For many years, our wonderful volunteer consultant Ellen Essman has prepared enrollment projections for the district. She shared her 2012 assessment with the Board at our October 25 meeting. Ellen relies upon several district personnel to help her gather the data necessary for her work, including Molly Rollison, Dr. Richard’s assistant, who compiles data from each of the schools, and Mary Channing, district transportation coordinator, who compiles data concerning the pre-school population.
Among Ellen’s findings:
- 2013 enrollment is predicted to decline by 60 students; from current enrollment of 4,239 students to an estimated 4,179 students next year.
- Next year’s incoming Kindergarten class is expected to include 244 students, which is 25 students fewer than this year’s class, and 79 students fewer than this year’s senior class, which is expected to graduate 305 students. In theory, next year’s Kindergarten class would “replace” the prior year’s graduating class.
- The size of the Wilton student population has increased by 30 percent since 1983. In 1983, the district enrolled a total of 2,946 students, compared with 4,239 currently enrolled.
Based on this data, we will proceed with our budget work, confident that we have a good sense of how many students will attend our schools next year, the number of students in each grade, and the number enrolled in each school.
We are very grateful to Ellen for her hard work on this report, and for her very strong track record for accuracy.
And speaking of the budget, the Board voted unanimously to adopt the list of “budget assumptions” that were initially presented at our last meeting. As I mentioned in my last “Notes from the Board Table,” most of this year’s assumptions are similar to those used in recent years. However, this year we have added a new assumption: To ensure that the operating budget “provides the necessary resources to address the social and emotional needs of students.” This was added in response to an increase in the number of students we are seeing with needs in these areas, an unfortunate trend that is occurring on a national level.
Along those lines, Director of Finance Ken Post presented the Board with the September 2012 monthly finance report. Ken informed the Board that as of September 30, we are operating at a $411,152 deficit, due almost entirely to unanticipated special education costs. These costs resulted from unexpected student outplacements, and students who need higher levels of service than previously thought. All of these costs were incurred after our 2012-13 budget was complete, and as Ken explained, due to the nature of the special education process, none of these costs were within our control.
While the district will eventually recoup most of these costs through state reimbursements, we have imposed temporary spending freezes in several areas including textbook purchases, technology equipment replacement and technology instructional materials.
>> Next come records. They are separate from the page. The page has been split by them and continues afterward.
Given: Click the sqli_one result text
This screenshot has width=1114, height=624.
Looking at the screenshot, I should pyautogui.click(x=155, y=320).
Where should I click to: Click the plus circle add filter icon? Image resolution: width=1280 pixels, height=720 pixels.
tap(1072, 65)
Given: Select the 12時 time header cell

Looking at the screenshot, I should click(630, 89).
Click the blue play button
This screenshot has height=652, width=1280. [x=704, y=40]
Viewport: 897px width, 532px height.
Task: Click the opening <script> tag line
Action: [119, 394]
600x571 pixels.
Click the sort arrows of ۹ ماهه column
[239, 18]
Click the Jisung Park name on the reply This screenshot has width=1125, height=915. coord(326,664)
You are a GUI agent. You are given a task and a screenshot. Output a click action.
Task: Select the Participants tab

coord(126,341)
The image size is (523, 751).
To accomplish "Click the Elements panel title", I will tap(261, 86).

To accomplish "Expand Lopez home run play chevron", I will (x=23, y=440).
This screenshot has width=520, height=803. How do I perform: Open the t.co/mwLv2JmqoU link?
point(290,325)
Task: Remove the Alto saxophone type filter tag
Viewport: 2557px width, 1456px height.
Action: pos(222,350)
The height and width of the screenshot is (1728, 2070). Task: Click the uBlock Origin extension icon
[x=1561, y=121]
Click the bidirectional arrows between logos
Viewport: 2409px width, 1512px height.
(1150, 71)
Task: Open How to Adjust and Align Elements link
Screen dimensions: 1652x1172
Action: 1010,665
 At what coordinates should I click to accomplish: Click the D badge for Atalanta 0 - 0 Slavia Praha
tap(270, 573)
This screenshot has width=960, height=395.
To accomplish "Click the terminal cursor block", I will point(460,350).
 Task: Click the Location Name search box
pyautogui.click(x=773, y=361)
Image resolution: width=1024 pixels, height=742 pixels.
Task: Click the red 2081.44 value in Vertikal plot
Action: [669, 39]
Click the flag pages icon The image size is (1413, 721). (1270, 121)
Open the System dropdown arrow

Our hope is that this freeze will be lifted once we receive reimbursement from the state, typically in March.
The budget was not the only important item on our agenda. Ken Post and Director of Technology Matt Hepfer updated the Board about the town’s proposed fiber optic project. As you may be aware, Yankee Gas is planning to install natural gas lines throughout much of Wilton Center beginning next summer, presenting an opportunity to “piggyback” off that project to run conduit and fiber under the roads while they are exposed.
The purpose of the fiber would be to link the schools, the library, and the town hall complex as a way to protect the town’s data assets and ensure functionality of the town’s critical services during emergency periods. Each facility would have at least two “points of access,” so that if one entry point is disrupted, a back up would be in place to ensure continuity. In addition, the shared link would ensure critical back-up capability for all data.
Matt shared his opinion that the fiber optic plan is a “once in a lifetime opportunity,” given that Yankee Gas will be opening up the roads for the natural gas project. While the fiber optic project is estimated to cost $1.67 million, the cost would be as much as $1.3 million higher, if the roadwork needed to be done.
The town plans to conduct a public hearing on the issue. The hearing will take place on Wednesday evening, November 14 at Town Hall, Conference Room B at 7:30PM. Members of the public are encouraged to attend, and to express any thoughts they may have about the project.
Finally, the Board reviewed and approved updates to several existing policies, each of which has to do with public health. We approved changes to the district’s “health services program,” to reflect state law, which states that students will not be permitted to attend classes unless all state immunizations and health assessment requirements have been met.
We also approved changes to the district “Students/Staff with HIV, ARC (AIDS related complex), or AIDS” policy. The new policy takes into account current medical knowledge about this disease, and deletes the onerous reporting and self-identification processes that were included in the previous policy, first adopted in 1986, when the disease was not as understood as it is now. The Board approved an updated “Use of Automatic External Defibrillators (AED) policy, to ensure that staff is appropriately trained, and that the devices are accessible throughout the school buildings.
I hope you will agree that we had a busy and productive meeting. Our next meeting is scheduled for Monday, November 5 at 7pm in the Wilton High School Professional Library (please note that this deviates from our normal Thursday night meeting schedule). Among other agenda items, we will review the district’s standardized testing performance. As always, the public is welcome to attend.